**TASK OBJECTIVE:**
Among the records that follow, find the line with "Formazione avvocati (263, 2544)" and the line with "Peluche (386, 1100)". Set down those lines and all lines between them exactly, without adding anything.

··· RECORDS SHOWN ···

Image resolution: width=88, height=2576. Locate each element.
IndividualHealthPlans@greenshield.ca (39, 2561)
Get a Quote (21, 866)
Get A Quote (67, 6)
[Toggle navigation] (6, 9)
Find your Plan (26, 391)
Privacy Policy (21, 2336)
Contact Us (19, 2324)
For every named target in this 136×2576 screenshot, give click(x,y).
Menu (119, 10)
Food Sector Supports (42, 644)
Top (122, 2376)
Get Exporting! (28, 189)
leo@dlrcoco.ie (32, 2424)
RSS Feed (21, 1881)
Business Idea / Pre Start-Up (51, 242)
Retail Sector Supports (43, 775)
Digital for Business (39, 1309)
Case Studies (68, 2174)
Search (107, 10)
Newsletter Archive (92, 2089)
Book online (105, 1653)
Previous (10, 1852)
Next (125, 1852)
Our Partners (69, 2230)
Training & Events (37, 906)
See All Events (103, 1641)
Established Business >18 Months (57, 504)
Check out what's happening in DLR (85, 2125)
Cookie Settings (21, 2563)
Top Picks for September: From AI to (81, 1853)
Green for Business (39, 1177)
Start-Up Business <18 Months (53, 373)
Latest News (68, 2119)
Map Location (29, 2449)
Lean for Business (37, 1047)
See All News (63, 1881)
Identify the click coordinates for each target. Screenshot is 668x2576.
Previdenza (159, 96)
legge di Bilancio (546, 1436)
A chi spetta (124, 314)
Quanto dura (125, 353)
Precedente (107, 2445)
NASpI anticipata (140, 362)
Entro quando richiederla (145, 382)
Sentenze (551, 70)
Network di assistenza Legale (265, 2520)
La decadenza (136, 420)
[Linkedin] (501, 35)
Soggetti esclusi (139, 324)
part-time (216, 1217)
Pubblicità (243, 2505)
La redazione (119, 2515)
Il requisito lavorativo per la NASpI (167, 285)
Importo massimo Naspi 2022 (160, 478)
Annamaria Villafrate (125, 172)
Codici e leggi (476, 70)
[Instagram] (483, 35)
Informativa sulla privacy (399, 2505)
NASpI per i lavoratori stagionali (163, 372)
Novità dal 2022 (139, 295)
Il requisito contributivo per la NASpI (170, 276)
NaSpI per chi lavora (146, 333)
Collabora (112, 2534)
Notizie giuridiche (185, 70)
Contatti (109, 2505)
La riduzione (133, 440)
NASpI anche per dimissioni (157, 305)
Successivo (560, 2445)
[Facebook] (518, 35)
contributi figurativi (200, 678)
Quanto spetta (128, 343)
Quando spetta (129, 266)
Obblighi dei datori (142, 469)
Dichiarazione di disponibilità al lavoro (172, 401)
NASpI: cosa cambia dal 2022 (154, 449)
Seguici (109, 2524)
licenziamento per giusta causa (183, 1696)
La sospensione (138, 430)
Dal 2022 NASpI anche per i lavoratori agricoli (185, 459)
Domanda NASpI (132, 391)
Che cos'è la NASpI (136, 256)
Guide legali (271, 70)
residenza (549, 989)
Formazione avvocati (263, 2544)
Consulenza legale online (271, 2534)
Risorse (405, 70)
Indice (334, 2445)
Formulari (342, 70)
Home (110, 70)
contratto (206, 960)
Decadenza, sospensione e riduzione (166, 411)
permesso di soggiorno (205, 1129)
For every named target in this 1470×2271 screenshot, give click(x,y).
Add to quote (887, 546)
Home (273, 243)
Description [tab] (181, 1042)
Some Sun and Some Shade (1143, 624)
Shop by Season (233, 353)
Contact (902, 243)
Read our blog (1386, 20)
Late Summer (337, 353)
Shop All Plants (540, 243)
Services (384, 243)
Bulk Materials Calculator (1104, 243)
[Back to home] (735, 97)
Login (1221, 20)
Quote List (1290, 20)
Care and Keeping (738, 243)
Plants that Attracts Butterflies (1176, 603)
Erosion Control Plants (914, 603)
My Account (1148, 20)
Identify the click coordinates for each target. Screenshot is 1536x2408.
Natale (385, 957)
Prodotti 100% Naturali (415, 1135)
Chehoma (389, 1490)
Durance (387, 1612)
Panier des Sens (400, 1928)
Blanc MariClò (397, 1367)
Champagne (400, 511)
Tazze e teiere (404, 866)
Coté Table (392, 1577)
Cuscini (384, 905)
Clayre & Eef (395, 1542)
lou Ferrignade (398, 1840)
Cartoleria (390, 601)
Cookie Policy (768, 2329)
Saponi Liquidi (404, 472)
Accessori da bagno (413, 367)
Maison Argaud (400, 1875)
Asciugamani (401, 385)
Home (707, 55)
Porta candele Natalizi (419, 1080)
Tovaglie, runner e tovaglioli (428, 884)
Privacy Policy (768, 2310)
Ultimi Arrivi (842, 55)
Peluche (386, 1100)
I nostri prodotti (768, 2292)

···

**SOLVED PROBLEM:**
Formazione avvocati (263, 2544)
Consulenza legale online (271, 2534)
Risorse (405, 70)
Indice (334, 2445)
Formulari (342, 70)
Home (110, 70)
contratto (206, 960)
Decadenza, sospensione e riduzione (166, 411)
permesso di soggiorno (205, 1129)
For every named target in this 1470×2271 screenshot, give click(x,y).
Add to quote (887, 546)
Home (273, 243)
Description [tab] (181, 1042)
Some Sun and Some Shade (1143, 624)
Shop by Season (233, 353)
Contact (902, 243)
Read our blog (1386, 20)
Late Summer (337, 353)
Shop All Plants (540, 243)
Services (384, 243)
Bulk Materials Calculator (1104, 243)
[Back to home] (735, 97)
Login (1221, 20)
Quote List (1290, 20)
Care and Keeping (738, 243)
Plants that Attracts Butterflies (1176, 603)
Erosion Control Plants (914, 603)
My Account (1148, 20)
Identify the click coordinates for each target. Screenshot is 1536x2408.
Natale (385, 957)
Prodotti 100% Naturali (415, 1135)
Chehoma (389, 1490)
Durance (387, 1612)
Panier des Sens (400, 1928)
Blanc MariClò (397, 1367)
Champagne (400, 511)
Tazze e teiere (404, 866)
Coté Table (392, 1577)
Cuscini (384, 905)
Clayre & Eef (395, 1542)
lou Ferrignade (398, 1840)
Cartoleria (390, 601)
Cookie Policy (768, 2329)
Saponi Liquidi (404, 472)
Accessori da bagno (413, 367)
Maison Argaud (400, 1875)
Asciugamani (401, 385)
Home (707, 55)
Porta candele Natalizi (419, 1080)
Tovaglie, runner e tovaglioli (428, 884)
Privacy Policy (768, 2310)
Ultimi Arrivi (842, 55)
Peluche (386, 1100)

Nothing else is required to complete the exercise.